Storing assets in an AWS bucket
This is part II to Download Flickr photos in your Jekyll posts and a rundown of how I setup a subdomain that points at an AWS S3 bucket to host my site’s assets. And https, too!
Create a bucket
I started by creating a bucket on S3 to store my photos. To keep my bucket secure and allow me to test locally, I added a policy to allow my IP address access. In the next step, I’ll allow CloudFront to configure my bucket policies further.
Make it https
Next, I followed these instructions to serve HTTPS requests for my Amazon S3 bucket.
💡 When creating your SSL Certificate, under the Add domain names section, also add an *
version of your domain. For example: yo.katydecorah.com
and *.katydecorah.com
.
I also pointed my subdomain at CloudFront bu copying the value of Domain Name from my distribution. Then from my domain host, I created a CNAME record that points at that CloudFront domain name.
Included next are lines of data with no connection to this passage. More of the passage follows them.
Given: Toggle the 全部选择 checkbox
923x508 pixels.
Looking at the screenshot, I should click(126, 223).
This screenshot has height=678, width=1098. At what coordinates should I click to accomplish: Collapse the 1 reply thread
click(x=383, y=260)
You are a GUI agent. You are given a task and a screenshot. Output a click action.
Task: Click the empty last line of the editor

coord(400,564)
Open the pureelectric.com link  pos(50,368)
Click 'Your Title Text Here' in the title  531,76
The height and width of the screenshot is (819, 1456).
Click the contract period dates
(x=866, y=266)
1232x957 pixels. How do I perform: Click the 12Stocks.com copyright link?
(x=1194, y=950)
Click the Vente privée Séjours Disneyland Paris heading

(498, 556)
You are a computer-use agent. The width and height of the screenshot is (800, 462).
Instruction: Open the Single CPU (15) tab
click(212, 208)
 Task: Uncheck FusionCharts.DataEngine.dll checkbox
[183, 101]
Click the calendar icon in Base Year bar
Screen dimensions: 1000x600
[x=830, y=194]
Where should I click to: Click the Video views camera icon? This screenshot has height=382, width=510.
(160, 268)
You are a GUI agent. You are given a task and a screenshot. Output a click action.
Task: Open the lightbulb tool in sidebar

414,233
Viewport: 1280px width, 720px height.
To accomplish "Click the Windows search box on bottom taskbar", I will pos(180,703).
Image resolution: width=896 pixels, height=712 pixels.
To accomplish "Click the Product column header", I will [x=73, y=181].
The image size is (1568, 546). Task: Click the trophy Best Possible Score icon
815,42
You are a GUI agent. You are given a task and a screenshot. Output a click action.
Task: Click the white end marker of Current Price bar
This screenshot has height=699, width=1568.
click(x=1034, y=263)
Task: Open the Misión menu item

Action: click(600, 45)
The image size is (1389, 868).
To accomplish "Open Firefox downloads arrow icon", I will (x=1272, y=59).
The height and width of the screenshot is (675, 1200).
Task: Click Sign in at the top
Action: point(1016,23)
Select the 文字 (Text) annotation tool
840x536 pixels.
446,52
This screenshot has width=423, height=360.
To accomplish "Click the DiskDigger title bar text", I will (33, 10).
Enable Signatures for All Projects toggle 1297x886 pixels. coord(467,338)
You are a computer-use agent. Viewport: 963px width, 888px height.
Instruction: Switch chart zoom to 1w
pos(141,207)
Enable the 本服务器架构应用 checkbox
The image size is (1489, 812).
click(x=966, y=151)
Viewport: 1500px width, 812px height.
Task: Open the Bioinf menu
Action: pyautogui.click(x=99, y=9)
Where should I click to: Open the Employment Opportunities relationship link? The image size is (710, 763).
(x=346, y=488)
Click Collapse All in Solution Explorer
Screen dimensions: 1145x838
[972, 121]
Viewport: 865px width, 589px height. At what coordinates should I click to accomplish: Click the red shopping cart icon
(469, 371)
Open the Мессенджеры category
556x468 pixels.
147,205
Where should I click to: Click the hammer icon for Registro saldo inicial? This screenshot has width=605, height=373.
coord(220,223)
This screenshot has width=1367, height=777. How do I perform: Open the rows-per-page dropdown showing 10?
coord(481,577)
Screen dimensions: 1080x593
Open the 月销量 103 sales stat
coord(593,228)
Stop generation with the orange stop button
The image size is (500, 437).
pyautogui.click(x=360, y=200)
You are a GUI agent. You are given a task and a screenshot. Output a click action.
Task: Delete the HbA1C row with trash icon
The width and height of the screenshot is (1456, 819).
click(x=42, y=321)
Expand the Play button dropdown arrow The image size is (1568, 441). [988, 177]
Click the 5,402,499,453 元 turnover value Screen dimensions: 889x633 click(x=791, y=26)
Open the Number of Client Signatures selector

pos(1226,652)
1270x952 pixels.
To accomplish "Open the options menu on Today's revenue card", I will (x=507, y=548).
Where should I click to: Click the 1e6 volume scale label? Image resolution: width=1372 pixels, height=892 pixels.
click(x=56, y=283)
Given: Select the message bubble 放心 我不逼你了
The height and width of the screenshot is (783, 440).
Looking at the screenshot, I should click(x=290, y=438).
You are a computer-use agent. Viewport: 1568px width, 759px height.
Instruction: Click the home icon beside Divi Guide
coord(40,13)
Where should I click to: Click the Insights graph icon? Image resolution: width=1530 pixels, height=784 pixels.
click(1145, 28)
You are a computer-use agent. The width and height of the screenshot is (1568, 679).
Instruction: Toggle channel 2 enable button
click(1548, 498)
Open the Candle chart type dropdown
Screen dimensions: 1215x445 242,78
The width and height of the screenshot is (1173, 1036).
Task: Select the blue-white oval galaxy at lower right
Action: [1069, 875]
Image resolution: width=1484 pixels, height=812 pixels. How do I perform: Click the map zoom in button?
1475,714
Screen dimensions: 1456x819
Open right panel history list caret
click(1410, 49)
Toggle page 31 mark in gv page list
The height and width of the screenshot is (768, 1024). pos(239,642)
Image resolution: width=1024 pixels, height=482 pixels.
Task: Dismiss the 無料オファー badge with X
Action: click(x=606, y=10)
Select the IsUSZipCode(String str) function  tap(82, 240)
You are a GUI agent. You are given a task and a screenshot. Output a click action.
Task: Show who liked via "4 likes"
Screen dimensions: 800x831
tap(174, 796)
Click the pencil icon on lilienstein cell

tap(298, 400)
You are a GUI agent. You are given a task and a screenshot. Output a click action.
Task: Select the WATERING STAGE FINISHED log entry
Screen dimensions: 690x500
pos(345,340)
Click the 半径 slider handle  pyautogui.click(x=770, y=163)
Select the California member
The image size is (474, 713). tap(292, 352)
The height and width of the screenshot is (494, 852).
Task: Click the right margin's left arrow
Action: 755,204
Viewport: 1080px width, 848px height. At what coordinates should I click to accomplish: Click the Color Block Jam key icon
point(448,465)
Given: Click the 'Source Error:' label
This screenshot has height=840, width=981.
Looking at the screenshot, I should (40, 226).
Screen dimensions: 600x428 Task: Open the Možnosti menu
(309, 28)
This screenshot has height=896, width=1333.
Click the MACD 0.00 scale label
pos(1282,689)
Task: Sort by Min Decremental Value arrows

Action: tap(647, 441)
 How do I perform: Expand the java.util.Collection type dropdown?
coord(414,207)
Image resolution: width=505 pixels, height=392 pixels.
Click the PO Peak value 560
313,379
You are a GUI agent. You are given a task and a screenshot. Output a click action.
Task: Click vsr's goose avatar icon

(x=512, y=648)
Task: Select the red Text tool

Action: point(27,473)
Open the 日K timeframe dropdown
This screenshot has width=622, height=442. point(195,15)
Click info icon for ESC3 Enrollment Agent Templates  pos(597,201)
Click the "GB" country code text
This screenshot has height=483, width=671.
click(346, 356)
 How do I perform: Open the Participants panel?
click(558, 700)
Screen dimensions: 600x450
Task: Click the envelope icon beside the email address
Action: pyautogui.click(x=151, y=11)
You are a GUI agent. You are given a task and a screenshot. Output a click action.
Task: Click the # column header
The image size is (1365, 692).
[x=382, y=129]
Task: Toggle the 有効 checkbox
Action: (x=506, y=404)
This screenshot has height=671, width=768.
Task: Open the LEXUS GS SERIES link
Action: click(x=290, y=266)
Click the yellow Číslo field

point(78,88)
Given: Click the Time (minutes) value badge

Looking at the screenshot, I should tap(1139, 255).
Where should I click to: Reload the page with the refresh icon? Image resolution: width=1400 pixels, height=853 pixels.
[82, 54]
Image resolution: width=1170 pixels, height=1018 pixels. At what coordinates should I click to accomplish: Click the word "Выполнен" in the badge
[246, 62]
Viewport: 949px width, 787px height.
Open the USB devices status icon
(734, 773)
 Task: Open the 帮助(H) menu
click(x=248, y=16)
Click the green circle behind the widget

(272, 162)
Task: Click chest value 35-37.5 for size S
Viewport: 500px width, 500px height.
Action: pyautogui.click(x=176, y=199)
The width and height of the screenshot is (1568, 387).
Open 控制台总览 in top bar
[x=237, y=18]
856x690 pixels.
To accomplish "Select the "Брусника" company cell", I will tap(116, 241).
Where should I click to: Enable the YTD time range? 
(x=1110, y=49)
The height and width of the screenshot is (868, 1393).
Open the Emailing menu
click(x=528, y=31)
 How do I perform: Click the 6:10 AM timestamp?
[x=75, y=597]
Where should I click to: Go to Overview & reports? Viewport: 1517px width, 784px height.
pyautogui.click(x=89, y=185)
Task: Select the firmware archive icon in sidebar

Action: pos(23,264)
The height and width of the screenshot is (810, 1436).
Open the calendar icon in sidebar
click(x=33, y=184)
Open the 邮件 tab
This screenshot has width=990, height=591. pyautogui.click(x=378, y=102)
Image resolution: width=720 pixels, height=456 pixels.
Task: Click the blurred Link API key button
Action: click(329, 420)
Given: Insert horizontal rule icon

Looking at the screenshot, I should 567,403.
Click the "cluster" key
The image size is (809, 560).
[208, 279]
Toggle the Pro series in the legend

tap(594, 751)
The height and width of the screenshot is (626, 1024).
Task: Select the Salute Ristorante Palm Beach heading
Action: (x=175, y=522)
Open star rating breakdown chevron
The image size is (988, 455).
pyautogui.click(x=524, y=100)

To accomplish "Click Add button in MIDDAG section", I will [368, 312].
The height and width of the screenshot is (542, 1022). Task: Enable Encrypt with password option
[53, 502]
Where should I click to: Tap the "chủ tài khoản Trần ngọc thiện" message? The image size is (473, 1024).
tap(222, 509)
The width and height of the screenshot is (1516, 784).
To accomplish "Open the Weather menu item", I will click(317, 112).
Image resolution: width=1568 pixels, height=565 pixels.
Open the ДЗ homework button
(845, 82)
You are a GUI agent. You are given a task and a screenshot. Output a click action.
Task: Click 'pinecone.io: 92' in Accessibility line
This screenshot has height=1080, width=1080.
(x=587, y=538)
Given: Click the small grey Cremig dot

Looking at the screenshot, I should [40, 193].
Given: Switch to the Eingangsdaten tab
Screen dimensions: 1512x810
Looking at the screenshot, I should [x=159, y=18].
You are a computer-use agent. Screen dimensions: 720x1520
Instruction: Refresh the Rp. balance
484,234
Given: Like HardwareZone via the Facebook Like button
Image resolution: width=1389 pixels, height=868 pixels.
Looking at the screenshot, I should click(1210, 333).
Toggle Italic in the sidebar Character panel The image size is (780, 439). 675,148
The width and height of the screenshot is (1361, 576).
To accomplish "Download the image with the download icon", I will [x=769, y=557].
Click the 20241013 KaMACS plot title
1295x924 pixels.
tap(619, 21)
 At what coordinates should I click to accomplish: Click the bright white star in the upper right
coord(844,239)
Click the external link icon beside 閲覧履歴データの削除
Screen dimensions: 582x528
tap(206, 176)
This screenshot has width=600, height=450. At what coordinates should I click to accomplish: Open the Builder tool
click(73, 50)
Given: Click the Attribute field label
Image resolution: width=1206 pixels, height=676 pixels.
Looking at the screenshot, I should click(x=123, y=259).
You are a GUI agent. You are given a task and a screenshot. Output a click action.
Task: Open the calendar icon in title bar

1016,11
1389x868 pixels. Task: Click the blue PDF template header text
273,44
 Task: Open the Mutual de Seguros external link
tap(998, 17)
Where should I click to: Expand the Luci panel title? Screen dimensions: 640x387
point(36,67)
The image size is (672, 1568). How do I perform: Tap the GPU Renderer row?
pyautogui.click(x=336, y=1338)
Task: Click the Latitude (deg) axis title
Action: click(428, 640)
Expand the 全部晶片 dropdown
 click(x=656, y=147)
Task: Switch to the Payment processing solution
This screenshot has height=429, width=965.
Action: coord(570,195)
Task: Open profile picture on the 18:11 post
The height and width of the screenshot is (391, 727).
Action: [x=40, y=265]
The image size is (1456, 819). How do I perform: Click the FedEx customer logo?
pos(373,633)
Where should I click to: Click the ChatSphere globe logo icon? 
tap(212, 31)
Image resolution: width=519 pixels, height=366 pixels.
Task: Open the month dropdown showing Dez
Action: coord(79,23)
For example:
- type:
CNAME
- host name:
yo
- target name:
1234abcd.cloudfront.net
Secure assets to the domain
To keep my assets secure, I followed the steps on How to Prevent Hotlinking by Using AWS WAF, Amazon CloudFront, and Referer Checking (I used Approach 1: A separate subdomain).
Next, I followed these steps to allow access to an Amazon S3 bucket only from a CloudFront distribution.
Now only my site can load my content, which keeps others from hotlinking my stuff and driving up my AWS bill.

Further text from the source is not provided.